RDF Validation Workshop: Practical Assurances for Quality RDF Data

Important Dates

7 July 2013:
Deadline for position papers

10 July 2013:
Acceptance notification sent

14 July 2013:
Program released

2 September 2013, noon ET:
Deadline (for lunches and name tags) for Registration

Host

W3C/MIT

Workshop Sponsors

Become a sponsor

While the Semantic Web has demonstrated considerable value for collaborative contributions to data, adoption in many mission-critical environments requires data to conform to specified patterns. This need for interface defintions spans domains. For instance, validation in a banking context shares many requirements with quality assurance of linked clinical data. Systems like Linked Open Data, which don't have formal interface specifications, share these validation needs. Development of standards and tools to meet these requirements can greatly increase the utility and ubiquity of Semantic Web data.

Most data representation languages used in conventional settings offer some sort of input validation, ranging from parsing grammars for domain-specific languages to XML Schema, RelaxNG or Schematron for XML structures. While the distributed nature of RDF affects the notions of "validity", tool chains need to be established to publish interface definitions and ensure data integrity.

This workshop combines discussion of use cases for data validation/interface defintion on the Semantic Web with development of technologies to enable those use cases.

Background

The open world requirements for Semantic Web vocabularies, particularly RDF Schema and OWL, lead to powerful data assertions which work with varying levels of inference and integration. These constraints have so far limited the expressivity of "schema" languages to mostly be useful for inference rather than validation. For instance, there is no standard way to assert that, for the purposes to populating a corporate directory, foaf:Persons must include a foaf:mbox or that for a health record, a person's height must be less than 193 centimeters.

Necessity has driven individuals, organizations and standards bodies to develop a variety of approaches, ranging from SPARQL ASK (example) queries to detailed description logic modeling in OWL (example). While experts in these tools may be able to easily develop such tool chains, the community as a whole, including potential Semantic Web users, will benefit greatly from validation standards and commodity tools which implement them.

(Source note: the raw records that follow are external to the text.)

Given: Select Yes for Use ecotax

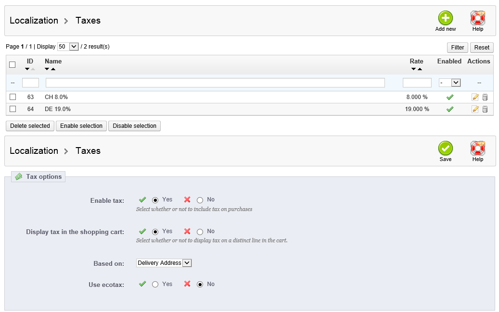Looking at the screenshot, I should click(x=155, y=285).
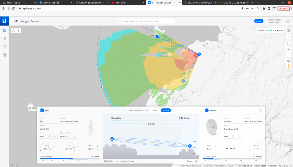Click the address search field
Viewport: 293px width, 167px height.
pos(147,21)
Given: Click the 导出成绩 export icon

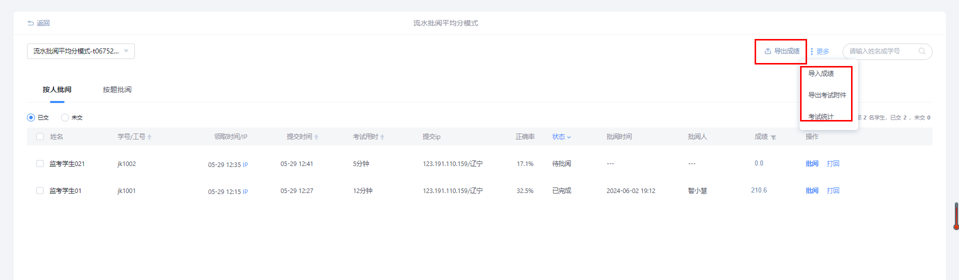Looking at the screenshot, I should [768, 51].
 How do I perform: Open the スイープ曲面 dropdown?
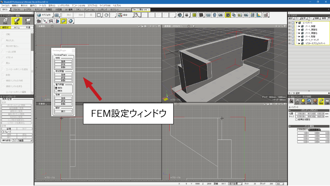click(21, 140)

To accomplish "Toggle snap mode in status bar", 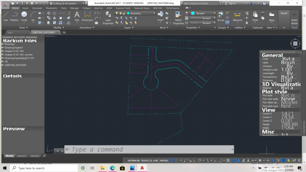I will (x=177, y=161).
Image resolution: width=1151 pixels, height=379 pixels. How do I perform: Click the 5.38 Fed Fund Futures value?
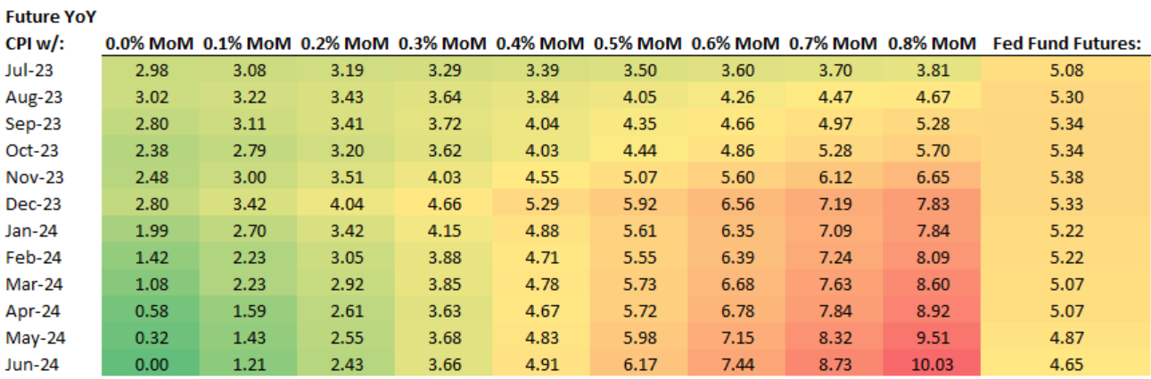click(x=1066, y=176)
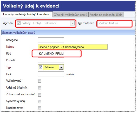Click the yellow Název text field
The width and height of the screenshot is (138, 114).
(x=73, y=47)
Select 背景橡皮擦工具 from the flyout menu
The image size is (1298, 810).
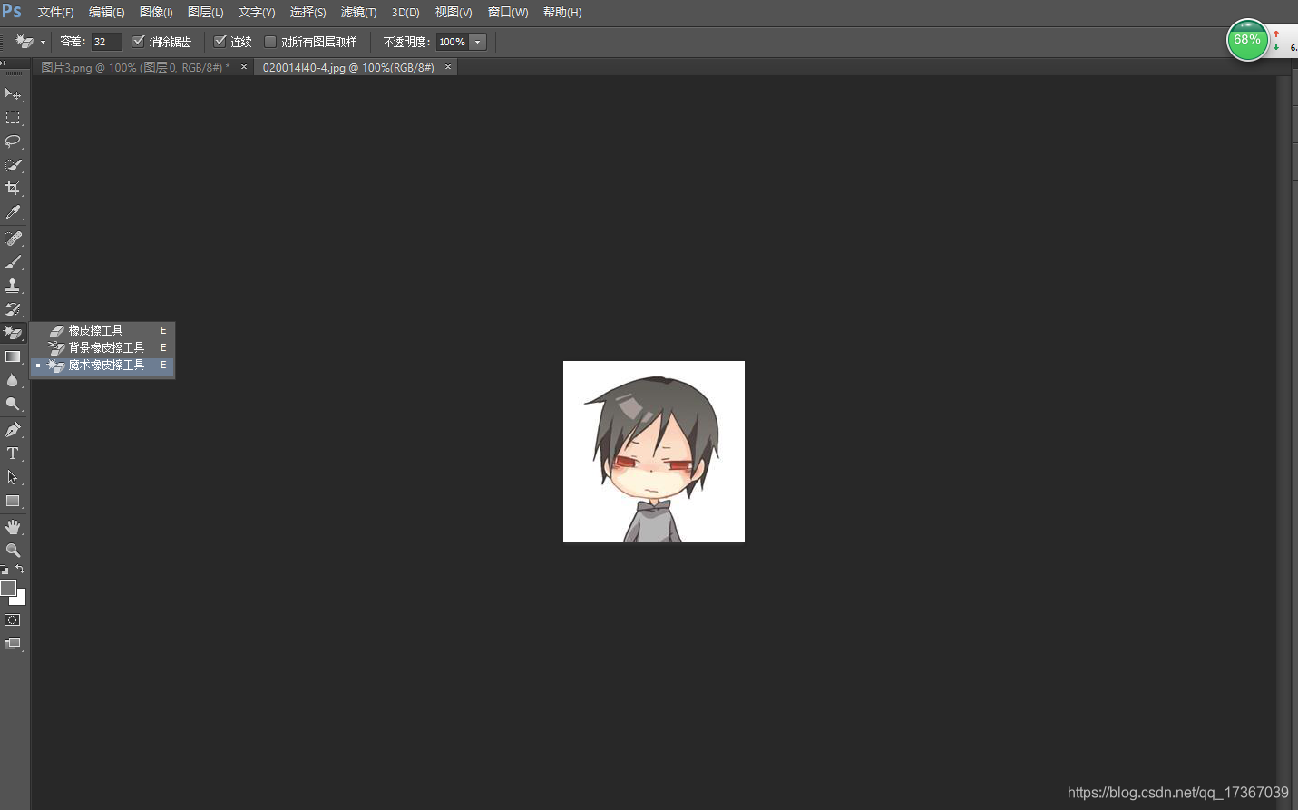point(101,346)
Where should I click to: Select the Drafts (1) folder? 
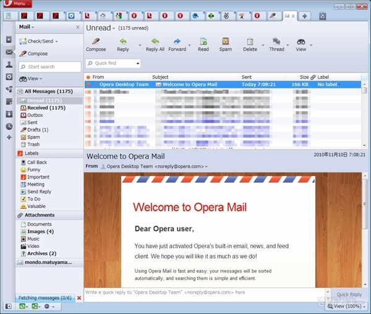pyautogui.click(x=37, y=130)
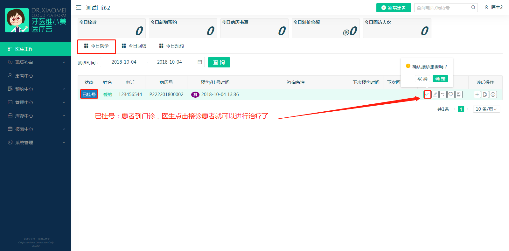
Task: Switch to the 今日预约 tab
Action: point(172,46)
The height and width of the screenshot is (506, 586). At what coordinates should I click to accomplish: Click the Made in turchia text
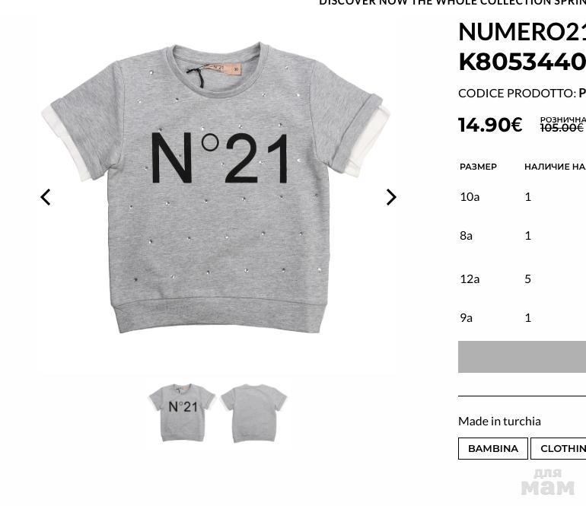(499, 422)
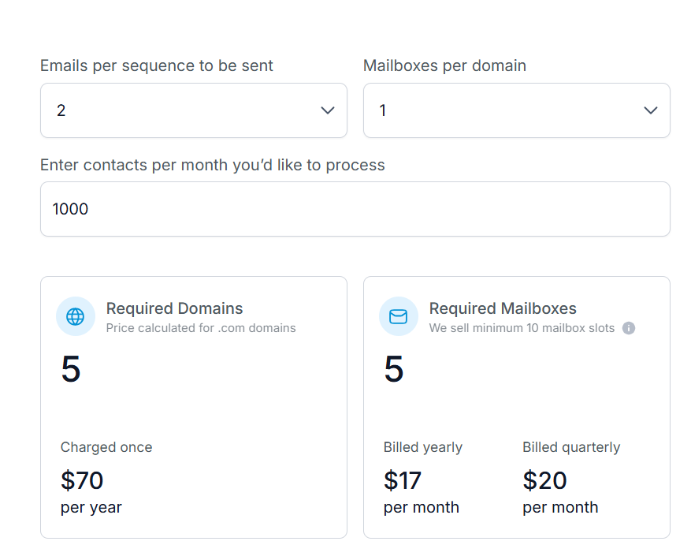The width and height of the screenshot is (691, 556).
Task: Click the "Charged once" label
Action: tap(106, 447)

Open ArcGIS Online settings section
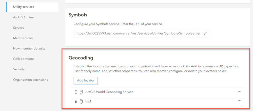point(23,17)
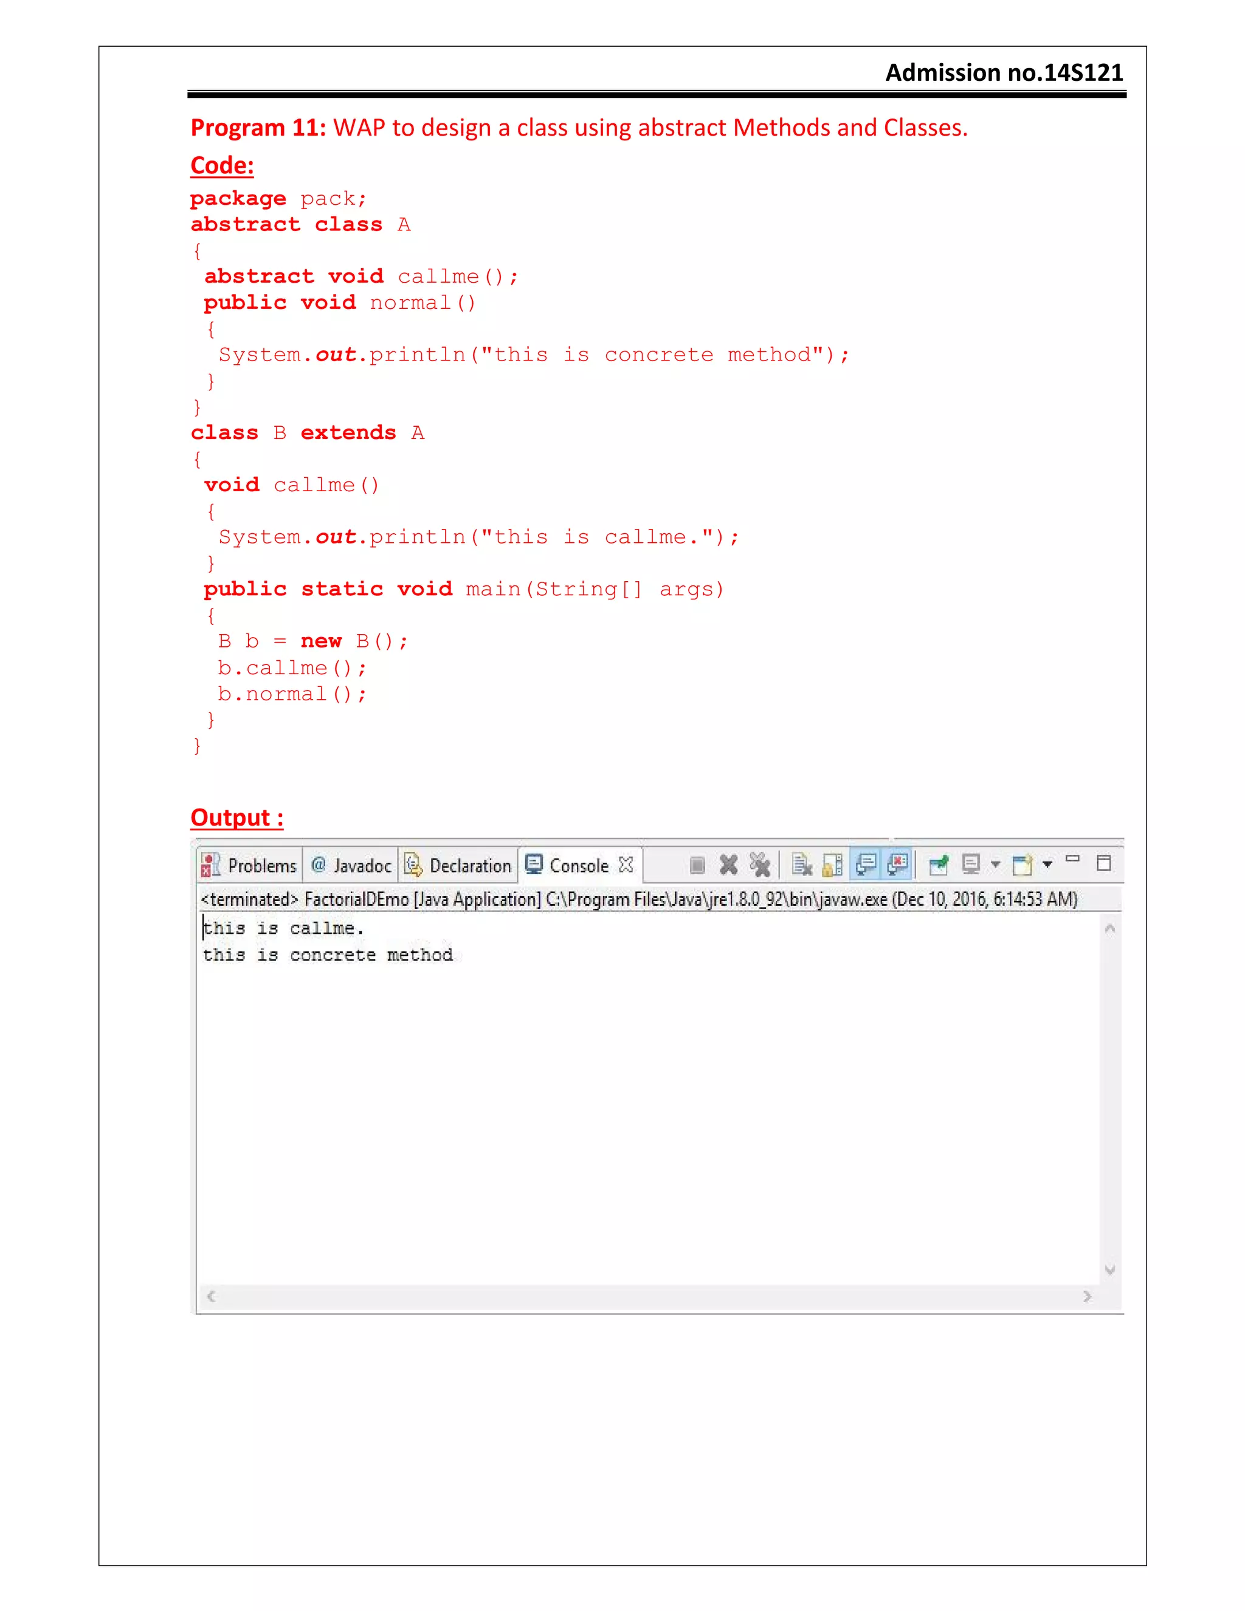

While the Linked Open Data cloud keeps expanding, the inconsistency in quality of the data it is made of limits its use. Indeed, organizations cannot directly use the LOD cloud. Instead, they must shield themselves from all the inconsistencies that it contains by using a local replica which they have curated using custom made processes. The curating process is expensive, must be repeated every time the local replica is refreshed and does not benefit anyone else.

A standard way of validating RDF data would allow for a more streamlined, and therefore cheaper, curating process and make it possible to share validation rules for other to use. This could then be used to develop a corpus of validation schemas that could collectively be used to improve the LOD cloud.

Goals

The goal of this workshop is threefold:

Identify requirements, including trade-offs between expressivity and complexity.
Categorize applicable existing tools and standards, including those that aren't explicitly intended for validation.
Propose and ideally demonstrate tools which extend the state of the art, testing capabilities against identified requirements.

An accompanying Examples of RDF Validation document is intended to provide ideas and inspiration for the Workshop, but not intended to constrain the workshop scope.

The outcome of this workshop will be reported to the current related working groups, Linked Data Platform, RDF-WG, and may be used as input for chartering other work.

Workshop topics

Validation standards must address conventional requirements, as well as those brought by users who have so far not been able to adopt Semantic Web tools:

Structural Validation: presence or absence of particular predicates and graph structures.
Value Validation: testing values to see that they fit in a valid range.
and more: which the workshop will reveal.

Topics for position papers may include, but are not limited to:

usage scenarios, e.g. data deployment or input validation.
schema expressivity, e.g. SPARQL ASK compared to a grammar language like XML Schema or RelaxNG.
schema distribution.
distributed validation in collaborative environments.
performance.
management of schema evolution.

Expected participants

To ensure productive discussions, the Workshop will include sessions which are primarily technical, but grounded in business needs.

We invite representatives to submit papers that help us bring together knowledge in the following topic areas:

Use cases — areas where RDF is currently deployed or would be deployed with the advent of widely-available validation tools.
Existing solutions — uses of conventional technology and tools to address validation.
New approaches — novel ways to specify validation constraints or new tools to enforce them.